Saumont : Les croissants du dimanche
Trois pages suffisent à raconter une histoire.
Annie Saumont le prouve à chacun de ses nouveaux recueils qui, telles des variations musicales, explorent inlassablement les mêmes thèmes, sans jamais se répéter. Virtuose de la nouvelle, elle décrit mieux que personne ces vies minuscules confrontées en quelques pages à toutes sortes de fatalités ou de hasards malheureux. Son univers très personnel s'accroche à des détails, à des objets du quotidien. De là découlent les drames intimes les plus enfouis, comme les petits bonheurs les plus simples.

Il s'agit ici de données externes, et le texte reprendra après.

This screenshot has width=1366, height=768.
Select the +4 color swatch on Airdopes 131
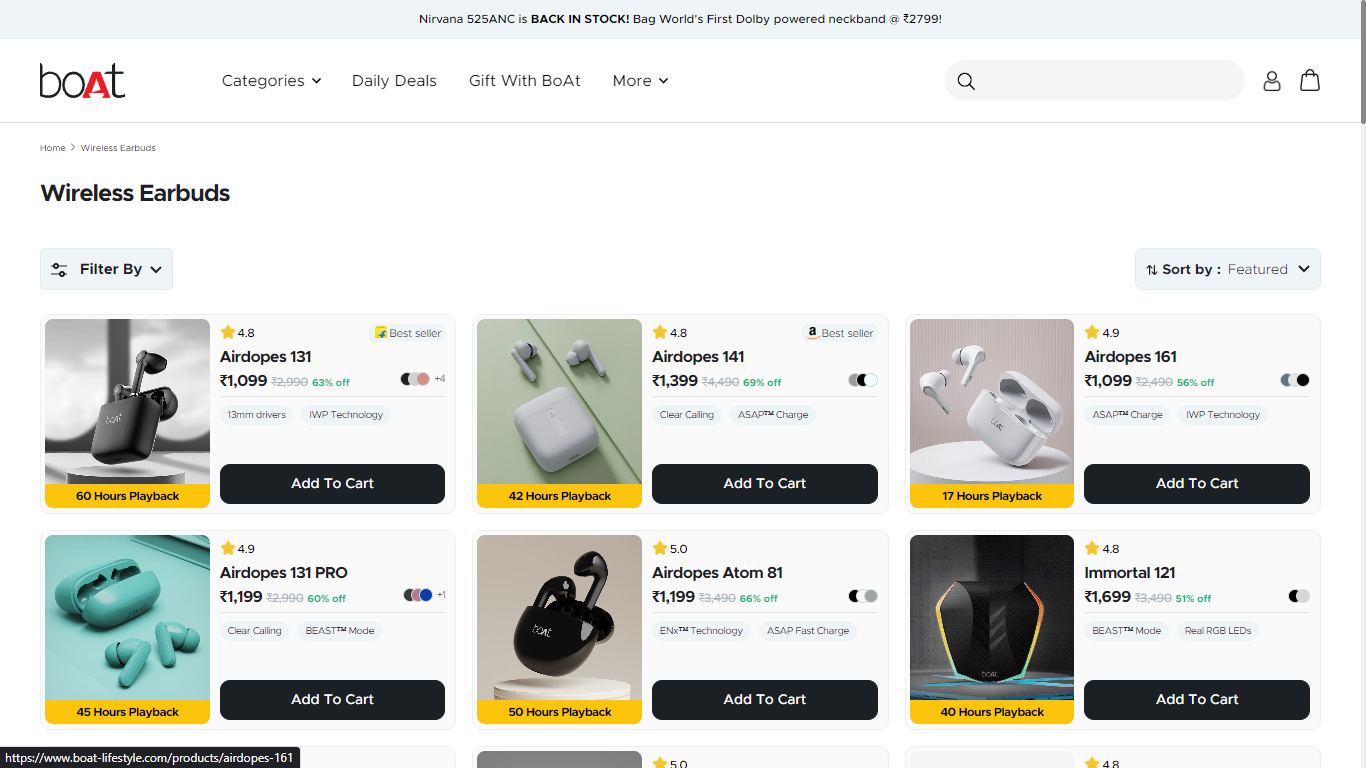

Maîtrisant parfaitement l'art de l'ellipse et de la chute, elle croque ces moments ou la vie de personnages anonymes, peuplant un univers ordinaire, chavire inexorablement. Coeurs solitaires ou abandonnés, assassins ou enfants battus, les héros de ces nouvelles sont tous des victimes, fragilisées par la cruauté d'un monde ou la peur de la mort est omniprésente. Ce qui ne les empêche pas de se battre pour leur survie.
Avec une justesse et une précision implacables, Annie Saumont fait l'inventaire des stratégies – sublimes, insensées ou dérisoires – mises en oeuvre face aux petits et grands désastres de l'existence, par des hommes et des femmes à l'irréductible rage de vivre.

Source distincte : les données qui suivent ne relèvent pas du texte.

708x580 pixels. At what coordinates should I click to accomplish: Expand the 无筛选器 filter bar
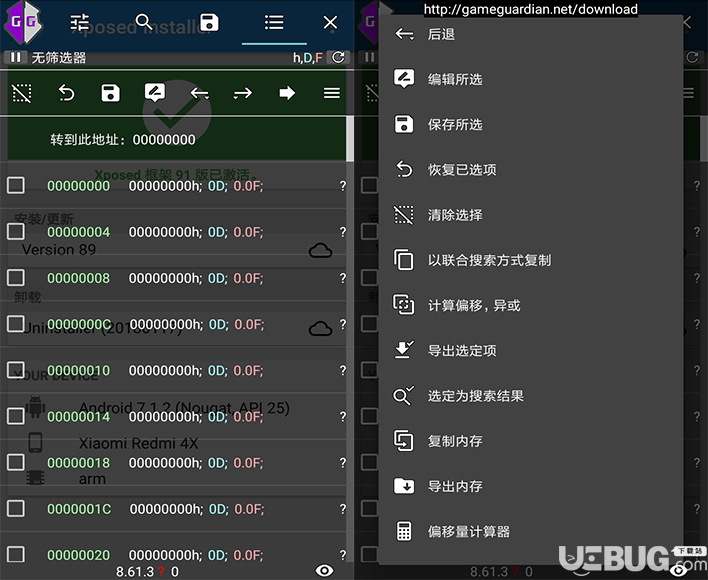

En dix-neuf brefs récits, elle rend compte du malaise de nos sociétés modernes et des peurs qui nous taraudent, pour mieux secouer notre indifférence devant la souffrance des autres. Chacun de ses livres nous ouvre un peu plus les yeux sur une société ou les liens menacent de se rompre, emportant avec eux la plus belle part de nous-mêmes, notre humanité.